START MATERIAL FOR THE TASK
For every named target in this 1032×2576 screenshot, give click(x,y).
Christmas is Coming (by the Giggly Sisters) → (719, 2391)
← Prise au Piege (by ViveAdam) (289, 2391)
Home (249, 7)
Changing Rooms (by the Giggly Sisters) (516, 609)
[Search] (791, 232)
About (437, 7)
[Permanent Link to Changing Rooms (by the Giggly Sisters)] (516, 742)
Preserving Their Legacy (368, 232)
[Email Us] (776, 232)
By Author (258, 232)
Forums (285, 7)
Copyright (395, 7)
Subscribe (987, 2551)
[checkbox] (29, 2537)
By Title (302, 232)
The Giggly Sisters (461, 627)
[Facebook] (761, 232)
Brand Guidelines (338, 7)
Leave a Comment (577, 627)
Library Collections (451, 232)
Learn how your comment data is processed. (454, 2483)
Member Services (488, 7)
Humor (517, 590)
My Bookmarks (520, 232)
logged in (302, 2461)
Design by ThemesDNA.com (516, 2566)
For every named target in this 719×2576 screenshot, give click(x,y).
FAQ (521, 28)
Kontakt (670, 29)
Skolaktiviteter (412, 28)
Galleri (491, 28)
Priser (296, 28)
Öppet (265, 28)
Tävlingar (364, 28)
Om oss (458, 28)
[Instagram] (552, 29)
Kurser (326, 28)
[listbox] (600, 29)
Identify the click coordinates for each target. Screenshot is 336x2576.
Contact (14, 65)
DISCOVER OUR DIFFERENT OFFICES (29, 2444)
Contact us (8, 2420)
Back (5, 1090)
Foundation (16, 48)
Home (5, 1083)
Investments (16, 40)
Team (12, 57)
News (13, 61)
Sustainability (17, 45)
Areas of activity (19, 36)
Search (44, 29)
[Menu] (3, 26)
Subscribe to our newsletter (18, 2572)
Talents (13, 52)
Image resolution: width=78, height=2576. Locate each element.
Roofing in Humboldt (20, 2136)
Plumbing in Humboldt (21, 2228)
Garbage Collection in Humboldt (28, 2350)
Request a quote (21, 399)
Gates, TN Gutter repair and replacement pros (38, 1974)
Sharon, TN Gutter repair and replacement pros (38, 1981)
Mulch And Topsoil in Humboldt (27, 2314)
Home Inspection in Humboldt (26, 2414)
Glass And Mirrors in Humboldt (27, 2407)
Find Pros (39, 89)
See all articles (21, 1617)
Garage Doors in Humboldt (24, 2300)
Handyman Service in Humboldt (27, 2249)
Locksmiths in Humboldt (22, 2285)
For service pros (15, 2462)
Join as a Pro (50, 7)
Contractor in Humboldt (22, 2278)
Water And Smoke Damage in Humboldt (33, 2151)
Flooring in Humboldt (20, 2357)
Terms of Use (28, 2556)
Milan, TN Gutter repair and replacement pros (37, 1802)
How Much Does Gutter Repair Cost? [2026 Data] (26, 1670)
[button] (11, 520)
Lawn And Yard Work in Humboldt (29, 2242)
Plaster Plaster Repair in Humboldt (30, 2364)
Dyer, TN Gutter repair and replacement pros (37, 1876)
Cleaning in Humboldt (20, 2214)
END MATERIAL FOR THE TASK
- **ASSIGNMENT**:
The answer is the run of lines above from the line containing "[Search] (791, 232)" through the line containing "By Title (302, 232)", copied exactly and alone.

- **ANSWER SECTION**:
[Search] (791, 232)
About (437, 7)
[Permanent Link to Changing Rooms (by the Giggly Sisters)] (516, 742)
Preserving Their Legacy (368, 232)
[Email Us] (776, 232)
By Author (258, 232)
Forums (285, 7)
Copyright (395, 7)
Subscribe (987, 2551)
[checkbox] (29, 2537)
By Title (302, 232)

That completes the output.